In detail, SVM and RF models reached high classification rates on the kidney test set with accuracy and weighted average f1-score equal to 95%. Since these two models always force a prediction, they prevent labelling samples as Unknown. Although it could seem a minor issue, in real clinical practice, it is suitable to receive an Unknown label when the classifier is uncertain in its prediction.

Compared to the majority voting consensus used for SVM and RF classifiers, the proposed method analyses the probability values obtained on each omic and provides an integrated assessment of all the probability values. Considering tree MLP, standard MLP and BNN classifiers, they labelled as Unknown a similar percentage of kidney test set samples (21.49%, 22.80%, 20,17%, respectively) and had a similar weighted average f1-score (97%, 99%, 98%, respectively).

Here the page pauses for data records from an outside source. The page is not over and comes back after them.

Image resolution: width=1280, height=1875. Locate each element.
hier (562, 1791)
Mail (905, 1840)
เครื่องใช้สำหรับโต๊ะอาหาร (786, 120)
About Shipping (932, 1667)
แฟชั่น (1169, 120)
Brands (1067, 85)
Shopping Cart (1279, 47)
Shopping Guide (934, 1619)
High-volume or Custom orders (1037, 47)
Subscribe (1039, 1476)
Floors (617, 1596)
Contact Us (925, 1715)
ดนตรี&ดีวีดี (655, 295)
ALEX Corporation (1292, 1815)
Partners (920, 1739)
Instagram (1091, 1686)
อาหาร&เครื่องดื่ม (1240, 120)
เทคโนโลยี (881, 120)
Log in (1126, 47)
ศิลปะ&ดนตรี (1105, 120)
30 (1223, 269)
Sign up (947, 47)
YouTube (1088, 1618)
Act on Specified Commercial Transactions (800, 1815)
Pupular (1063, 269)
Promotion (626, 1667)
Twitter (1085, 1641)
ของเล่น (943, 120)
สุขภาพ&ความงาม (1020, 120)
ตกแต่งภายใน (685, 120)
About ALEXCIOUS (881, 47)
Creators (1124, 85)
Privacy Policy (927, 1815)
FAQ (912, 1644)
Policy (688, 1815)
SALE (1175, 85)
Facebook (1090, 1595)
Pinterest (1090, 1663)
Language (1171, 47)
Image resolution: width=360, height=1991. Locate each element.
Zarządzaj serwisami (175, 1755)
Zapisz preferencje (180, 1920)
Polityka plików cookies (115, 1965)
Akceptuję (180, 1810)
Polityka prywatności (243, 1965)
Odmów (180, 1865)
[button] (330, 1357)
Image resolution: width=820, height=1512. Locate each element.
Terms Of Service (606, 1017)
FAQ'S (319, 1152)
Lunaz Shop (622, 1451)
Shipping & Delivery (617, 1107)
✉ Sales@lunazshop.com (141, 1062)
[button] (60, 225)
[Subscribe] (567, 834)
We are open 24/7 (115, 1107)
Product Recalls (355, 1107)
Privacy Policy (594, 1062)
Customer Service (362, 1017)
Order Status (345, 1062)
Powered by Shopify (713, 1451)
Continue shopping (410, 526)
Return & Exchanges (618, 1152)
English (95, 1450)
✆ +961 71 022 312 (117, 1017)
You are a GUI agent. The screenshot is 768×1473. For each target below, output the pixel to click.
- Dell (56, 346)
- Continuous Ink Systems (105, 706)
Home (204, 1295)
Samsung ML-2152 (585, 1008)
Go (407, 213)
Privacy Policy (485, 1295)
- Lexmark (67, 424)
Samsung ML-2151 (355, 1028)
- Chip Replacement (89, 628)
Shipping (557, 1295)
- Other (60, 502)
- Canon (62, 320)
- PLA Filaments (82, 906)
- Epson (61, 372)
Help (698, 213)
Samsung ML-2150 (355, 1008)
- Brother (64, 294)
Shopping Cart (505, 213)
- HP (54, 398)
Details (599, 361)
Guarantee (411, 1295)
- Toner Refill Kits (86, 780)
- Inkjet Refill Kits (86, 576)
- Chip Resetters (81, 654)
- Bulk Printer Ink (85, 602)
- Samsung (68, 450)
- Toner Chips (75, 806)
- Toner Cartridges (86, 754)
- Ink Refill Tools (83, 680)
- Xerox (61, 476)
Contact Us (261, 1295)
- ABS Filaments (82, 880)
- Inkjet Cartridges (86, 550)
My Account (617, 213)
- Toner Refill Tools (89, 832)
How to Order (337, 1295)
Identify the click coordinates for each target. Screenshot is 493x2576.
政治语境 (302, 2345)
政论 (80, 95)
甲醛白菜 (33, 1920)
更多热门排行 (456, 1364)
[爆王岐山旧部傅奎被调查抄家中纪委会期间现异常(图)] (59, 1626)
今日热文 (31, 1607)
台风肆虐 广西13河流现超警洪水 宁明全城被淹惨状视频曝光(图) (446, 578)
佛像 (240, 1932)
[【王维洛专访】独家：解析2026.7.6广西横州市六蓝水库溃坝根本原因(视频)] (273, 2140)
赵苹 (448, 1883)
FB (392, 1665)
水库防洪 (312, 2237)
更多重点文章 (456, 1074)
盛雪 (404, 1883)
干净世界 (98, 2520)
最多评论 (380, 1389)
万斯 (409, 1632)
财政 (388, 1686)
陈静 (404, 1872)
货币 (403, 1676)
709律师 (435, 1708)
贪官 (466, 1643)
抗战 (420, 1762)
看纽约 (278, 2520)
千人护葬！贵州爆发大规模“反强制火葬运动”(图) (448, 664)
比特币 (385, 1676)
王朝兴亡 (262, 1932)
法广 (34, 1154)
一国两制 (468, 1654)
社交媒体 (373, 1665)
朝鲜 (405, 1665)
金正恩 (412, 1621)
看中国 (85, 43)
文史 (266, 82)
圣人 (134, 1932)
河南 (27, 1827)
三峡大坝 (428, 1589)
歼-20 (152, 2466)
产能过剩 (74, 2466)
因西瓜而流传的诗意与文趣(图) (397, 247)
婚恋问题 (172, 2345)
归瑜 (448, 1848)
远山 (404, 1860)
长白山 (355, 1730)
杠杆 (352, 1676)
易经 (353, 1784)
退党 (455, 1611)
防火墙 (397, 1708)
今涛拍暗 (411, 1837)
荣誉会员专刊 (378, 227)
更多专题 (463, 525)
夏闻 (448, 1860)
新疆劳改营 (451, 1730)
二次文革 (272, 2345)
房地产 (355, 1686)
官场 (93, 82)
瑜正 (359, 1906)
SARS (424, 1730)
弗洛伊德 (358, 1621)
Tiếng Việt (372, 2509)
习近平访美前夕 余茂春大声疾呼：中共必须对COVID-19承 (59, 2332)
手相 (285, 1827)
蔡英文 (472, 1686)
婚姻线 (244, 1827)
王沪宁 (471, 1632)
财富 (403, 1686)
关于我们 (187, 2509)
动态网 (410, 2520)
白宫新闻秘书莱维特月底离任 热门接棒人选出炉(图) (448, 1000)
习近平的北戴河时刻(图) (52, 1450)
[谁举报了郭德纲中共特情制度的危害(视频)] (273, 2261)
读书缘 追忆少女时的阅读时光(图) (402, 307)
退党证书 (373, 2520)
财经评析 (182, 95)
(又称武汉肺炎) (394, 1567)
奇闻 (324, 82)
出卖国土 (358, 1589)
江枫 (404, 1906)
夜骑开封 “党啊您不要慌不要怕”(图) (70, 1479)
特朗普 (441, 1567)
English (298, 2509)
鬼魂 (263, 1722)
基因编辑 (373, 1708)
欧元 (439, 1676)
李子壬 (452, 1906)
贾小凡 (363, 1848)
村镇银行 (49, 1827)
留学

It should be noticed that, considering a tissue which the classifiers were not trained on (stomach samples), tree MLP and MLP classifiers labelled all the 37 stomach samples as Unknown, against the 73% of the BNN classifier.

Unlike the standard MLP, in a tree MLP model it is possible to retrain one of its nodes separately. This aspect is crucial in the biological domain. In fact, new molecular subtypes of the same tumor are continually redefined. In this case, the tree MLP model can be updated on the new classes retraining only the involved nodes and not the entire classifier, avoiding spare of time. In the MLP architectures, the threshold represents a cut with respect to the class-membership point-wise posterior probabilities of the inputs. On the other hand, in the BNN architecture, all the output probabilities estimated for each sampling are summarized by a median value. This scalar can be used for recognition thresholding. However, even if both techniques look identical, the probability value on which they act is completely different in nature. Therefore, a direct comparison between the two MLP-based methods and the BNN architecture is not completely possible. In the presented results, same th and tr values were applied to the three probabilistic approaches for the sake of comparison. This choice probably leaded the BNN to be less selective in the classification of stomach samples.

In addition, it can be noticed that a key role in the results is played by the criteria that has been used to obtain the final consensus across all the omics. In fact, the proposed consensus algorithm labels as Unknown samples with a low mean probability across all the omics or with similar sum probabilities on the classes (\( S_{i} \)). In that way, it prevents an unsafe labelling.

6 Conclusions

In the multi-omics classification task, the main limitation of the standard consensus is given by the absence of a measure to check the relevance of each individual omic in the classification.

Here, to overcome this problem, a tree MLP architecture is proposed to take into account the reliability of the classification on the individual omics exploiting uncertainty-aware models. Compared to the standard MLP and BNN architectures to classify kidney test set, the tree MLP represents a good compromise in terms of percentage of samples labelled as Unknown, and misclassification rate on the remaining samples (21, 49% and 2% respectively). In addition, the tree MLP model significantly outperforms the BNN model when predicting samples coming from a tissue on which the model has not been trained. This aspect is particularly relevant in clinical practice, since usually it is preferable to receive an Unknown label instead of a wrong prediction. Moreover, compared to a standard MLP, the tree structure is particular effective in applications where there is an ever-evolving knowledge, such as genetic complex diseases studies, preventing the classifier to be trained from scratch.